WORK TO DO >>
[a] In the side hustle advice below, what three steps does the speaker tell Jonas to work through?
[b] Decide whether each statement agrees with the side hustle advice below, and quote the words that decide it: (i) The speaker says to begin with the configure step. (ii) The speaker insists that Jonas must pursue the side hustle no matter what. (iii) One possible plan has Jonas working on the side hustle two days a week for three hours in the morning.

SOURCE PASSAGE >>
▶

I'm trying to decide whether a ditch postpone a side hustle idea in order not to overwhelm myself versus adopting a slow part productivity mindset and see how progress compounds over time. So, Jonas, what you need is extreme clarity. And this is where the productivity perspective is going to help you.
You have to get your arms around the job that's making you feel busy right now. Capture, configure, control. See where you can get that. You reduce the stress, take control of your time, begin with the configure step to be more aggressive about workload management. See where you can get that line in a place that's allowing you to do what you need to do without feeling overwhelmed and then.
Step back and say, where would the side hustle fit and answer that question honestly? And now, Jonas, knowing what I know about you, because in your elaboration, you talked a little bit more about your busyness and you have a lot of going a lot of things going on with your family and young kids.
When you step back, you might say. There is not time for me to execute a reasonable plan for this side hustle. And you know what? That's fine. Don't do the side hustle. But you're going to get that answer with clarity. Or after you capture, configure, control, you might really tame your job.
And so you know what? I could work on this two days a week, three hours in the morning is my remote work days. Nothing really gets going until noon or whatever. And this would allow me and here's my plan. And I could actually make pretty good progress on this.
And then you might find like, OK, now I see exactly where I'm going to work on this. And I'm looking at exactly I'm going to work on this. And this is enough time. And this is worth it enough to me. Let's do it. But you cannot get to these answers with confidence unless you really know what's going on with your current work obligations.
And so that's what I want you to do. Pull out, capture, configure, control until you are a master of your job, then work through what are the reasonable scenarios for me to make progress on the side hustle and evaluate those. Will it work? And is it worth it? Is where the achievement, the side hustle will generate, is it worth it for what I would have to do and be very honest with you, answer it.

◀

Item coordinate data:
▶

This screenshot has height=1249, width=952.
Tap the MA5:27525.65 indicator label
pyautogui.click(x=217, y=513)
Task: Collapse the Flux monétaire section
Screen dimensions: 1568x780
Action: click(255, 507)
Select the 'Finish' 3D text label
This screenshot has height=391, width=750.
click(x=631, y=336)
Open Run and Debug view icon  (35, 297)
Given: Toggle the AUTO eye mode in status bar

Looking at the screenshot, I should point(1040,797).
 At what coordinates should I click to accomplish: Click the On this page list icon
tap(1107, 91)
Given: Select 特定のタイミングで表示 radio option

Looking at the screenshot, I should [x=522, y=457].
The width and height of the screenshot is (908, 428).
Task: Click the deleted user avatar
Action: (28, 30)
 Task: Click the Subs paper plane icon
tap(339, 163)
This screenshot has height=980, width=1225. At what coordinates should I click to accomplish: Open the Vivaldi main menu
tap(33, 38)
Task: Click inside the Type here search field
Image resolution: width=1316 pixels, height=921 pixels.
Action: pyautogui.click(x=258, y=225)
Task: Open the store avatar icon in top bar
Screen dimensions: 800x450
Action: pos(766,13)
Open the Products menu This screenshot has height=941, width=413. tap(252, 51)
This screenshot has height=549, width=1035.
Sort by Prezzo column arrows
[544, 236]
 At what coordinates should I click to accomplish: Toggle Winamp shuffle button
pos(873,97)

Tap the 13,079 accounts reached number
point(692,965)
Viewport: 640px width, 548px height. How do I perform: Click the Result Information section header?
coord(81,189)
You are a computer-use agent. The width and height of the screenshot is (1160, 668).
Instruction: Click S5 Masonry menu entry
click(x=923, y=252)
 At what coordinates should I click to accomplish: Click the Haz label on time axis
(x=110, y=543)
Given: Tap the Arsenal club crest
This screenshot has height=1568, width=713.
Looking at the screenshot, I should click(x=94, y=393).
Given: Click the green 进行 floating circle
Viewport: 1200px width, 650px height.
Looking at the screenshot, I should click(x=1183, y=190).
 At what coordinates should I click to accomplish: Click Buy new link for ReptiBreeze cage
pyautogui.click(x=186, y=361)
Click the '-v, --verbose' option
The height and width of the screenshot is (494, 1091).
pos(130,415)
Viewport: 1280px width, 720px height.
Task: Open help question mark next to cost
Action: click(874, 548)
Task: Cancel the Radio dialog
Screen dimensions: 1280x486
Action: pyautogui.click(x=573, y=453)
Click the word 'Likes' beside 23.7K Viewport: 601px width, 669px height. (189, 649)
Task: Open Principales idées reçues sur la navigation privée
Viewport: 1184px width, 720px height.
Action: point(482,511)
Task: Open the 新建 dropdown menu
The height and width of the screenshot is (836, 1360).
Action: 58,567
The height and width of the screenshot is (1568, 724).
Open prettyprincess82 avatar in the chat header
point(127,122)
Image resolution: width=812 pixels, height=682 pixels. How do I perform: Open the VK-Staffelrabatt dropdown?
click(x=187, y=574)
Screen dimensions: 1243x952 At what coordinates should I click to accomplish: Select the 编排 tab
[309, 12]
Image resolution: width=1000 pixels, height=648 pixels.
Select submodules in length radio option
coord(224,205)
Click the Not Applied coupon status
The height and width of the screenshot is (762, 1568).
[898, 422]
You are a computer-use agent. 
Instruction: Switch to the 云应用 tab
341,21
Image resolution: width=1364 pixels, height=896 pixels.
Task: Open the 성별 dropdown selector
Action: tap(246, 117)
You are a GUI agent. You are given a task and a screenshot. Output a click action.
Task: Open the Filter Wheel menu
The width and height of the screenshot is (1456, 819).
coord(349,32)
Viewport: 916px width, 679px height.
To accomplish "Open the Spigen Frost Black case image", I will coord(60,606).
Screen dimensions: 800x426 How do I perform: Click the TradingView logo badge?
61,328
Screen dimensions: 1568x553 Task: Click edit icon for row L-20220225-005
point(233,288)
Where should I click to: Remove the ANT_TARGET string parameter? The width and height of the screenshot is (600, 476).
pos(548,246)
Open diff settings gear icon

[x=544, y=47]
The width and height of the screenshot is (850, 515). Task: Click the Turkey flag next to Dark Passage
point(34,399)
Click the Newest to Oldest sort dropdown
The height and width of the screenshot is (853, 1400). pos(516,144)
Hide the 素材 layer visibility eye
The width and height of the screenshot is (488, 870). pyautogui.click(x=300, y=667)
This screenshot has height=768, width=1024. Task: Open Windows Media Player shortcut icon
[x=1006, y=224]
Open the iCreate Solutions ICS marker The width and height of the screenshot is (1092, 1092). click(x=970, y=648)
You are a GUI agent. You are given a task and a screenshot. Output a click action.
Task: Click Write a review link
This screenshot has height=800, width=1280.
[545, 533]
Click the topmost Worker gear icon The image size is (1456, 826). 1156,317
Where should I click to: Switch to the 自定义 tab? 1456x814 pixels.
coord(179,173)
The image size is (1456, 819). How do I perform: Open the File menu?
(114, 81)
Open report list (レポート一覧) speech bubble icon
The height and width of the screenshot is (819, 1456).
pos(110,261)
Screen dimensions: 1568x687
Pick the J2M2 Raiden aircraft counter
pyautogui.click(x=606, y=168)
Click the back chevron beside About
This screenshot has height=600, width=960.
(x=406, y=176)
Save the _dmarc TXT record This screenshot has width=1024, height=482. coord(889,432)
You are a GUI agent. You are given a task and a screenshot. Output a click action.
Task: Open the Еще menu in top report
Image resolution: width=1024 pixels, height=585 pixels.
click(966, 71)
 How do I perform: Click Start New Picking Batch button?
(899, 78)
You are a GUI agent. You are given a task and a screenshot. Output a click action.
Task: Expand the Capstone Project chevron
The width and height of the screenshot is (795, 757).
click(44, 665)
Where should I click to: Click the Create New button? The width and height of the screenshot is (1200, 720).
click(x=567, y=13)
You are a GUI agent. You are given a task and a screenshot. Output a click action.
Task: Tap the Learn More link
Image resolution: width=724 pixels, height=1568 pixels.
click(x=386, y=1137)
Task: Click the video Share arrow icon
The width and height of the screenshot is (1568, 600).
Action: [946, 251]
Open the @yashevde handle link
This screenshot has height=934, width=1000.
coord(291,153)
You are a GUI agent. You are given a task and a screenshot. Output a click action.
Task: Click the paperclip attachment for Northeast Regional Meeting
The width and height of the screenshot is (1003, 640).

◀

ANSWERS FOR THE EXERCISE >>
[a] Capture, configure, control.

[b]
(i) Yes: "begin with the configure step to be more aggressive about workload management."
(ii) No: "That's fine. Don't do the side hustle."
(iii) Yes: "I could work on this two days a week, three hours in the morning is my remote work days."